TASK TO COMPLETE:
Copy word for word the part of the records that opens with the line containing "is (700, 502)." and closes with the line containing "category-label: Distribution hotels and restaurants is", without the pictures.

INFORMATION PROVIDED: Begin

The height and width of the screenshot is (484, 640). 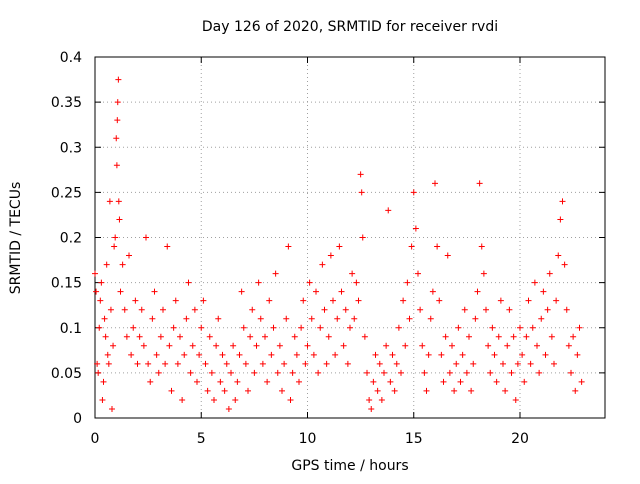 What do you see at coordinates (520, 439) in the screenshot?
I see `x-tick-label: 20` at bounding box center [520, 439].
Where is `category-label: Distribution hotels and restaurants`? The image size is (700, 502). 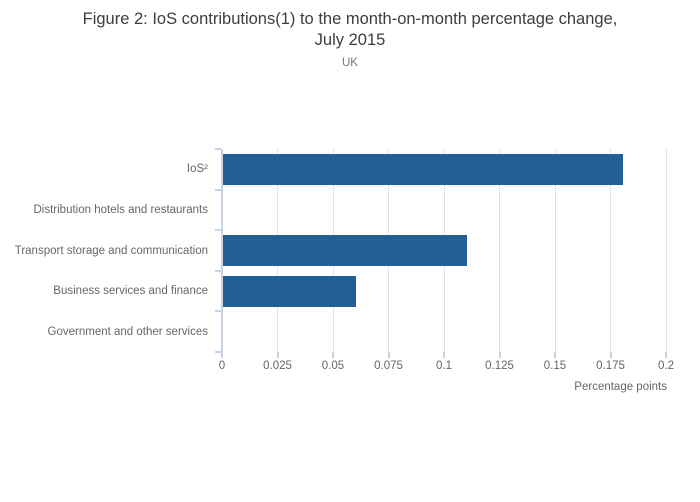
category-label: Distribution hotels and restaurants is located at coordinates (120, 210).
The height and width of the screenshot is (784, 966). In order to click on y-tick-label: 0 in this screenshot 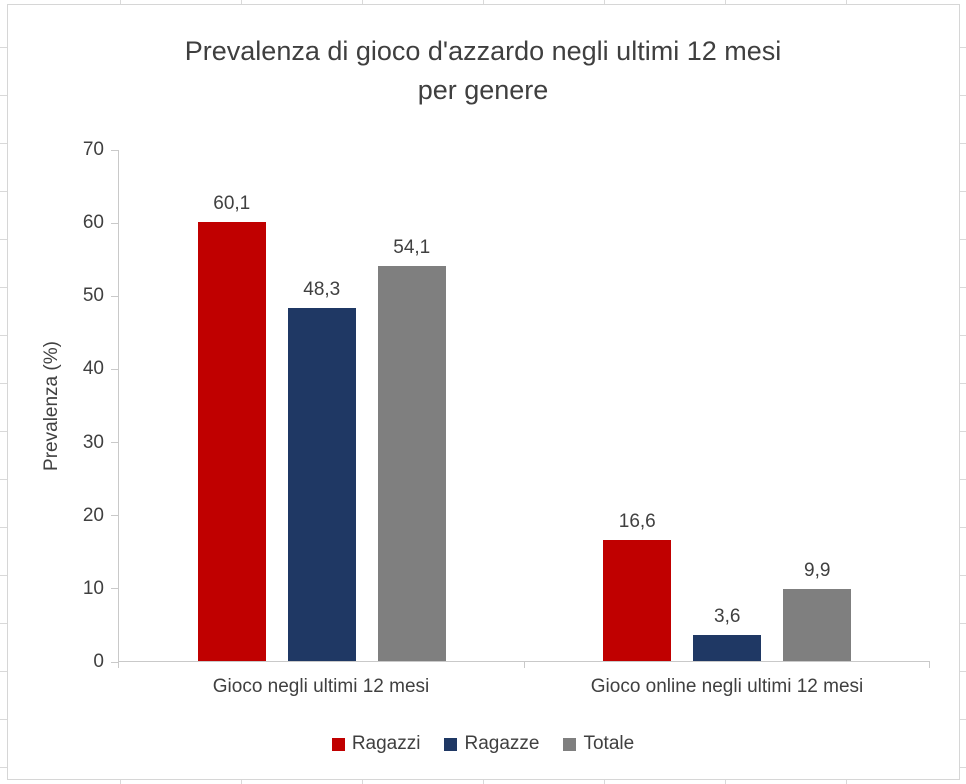, I will do `click(98, 662)`.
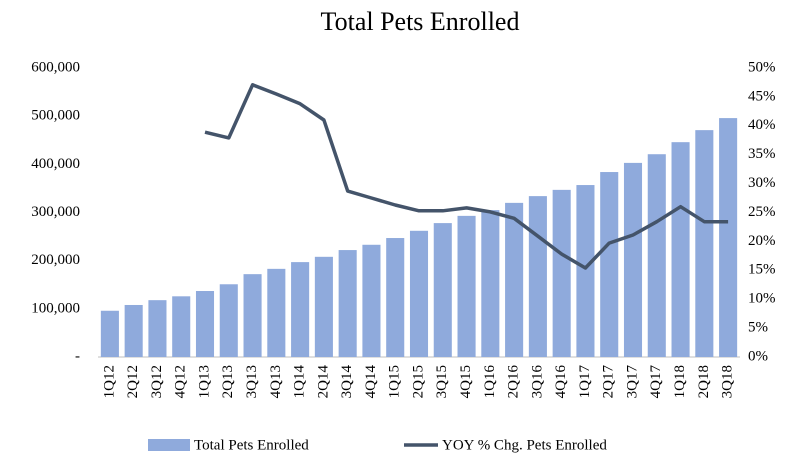  Describe the element at coordinates (252, 445) in the screenshot. I see `legend-label: Total Pets Enrolled` at that location.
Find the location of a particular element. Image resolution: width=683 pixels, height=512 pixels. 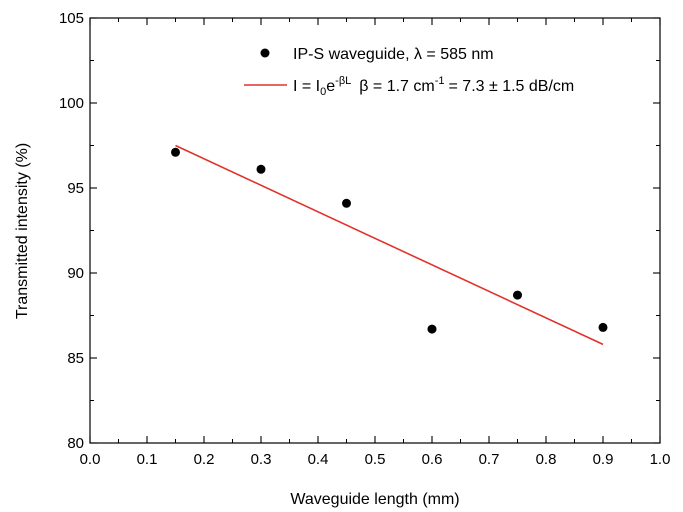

INFORMATION PROVIDED: End

RESPONSE FOR THIS EXERCISE:
Where is `category-label: Distribution hotels and restaurants`? The image size is (700, 502). 
category-label: Distribution hotels and restaurants is located at coordinates (120, 210).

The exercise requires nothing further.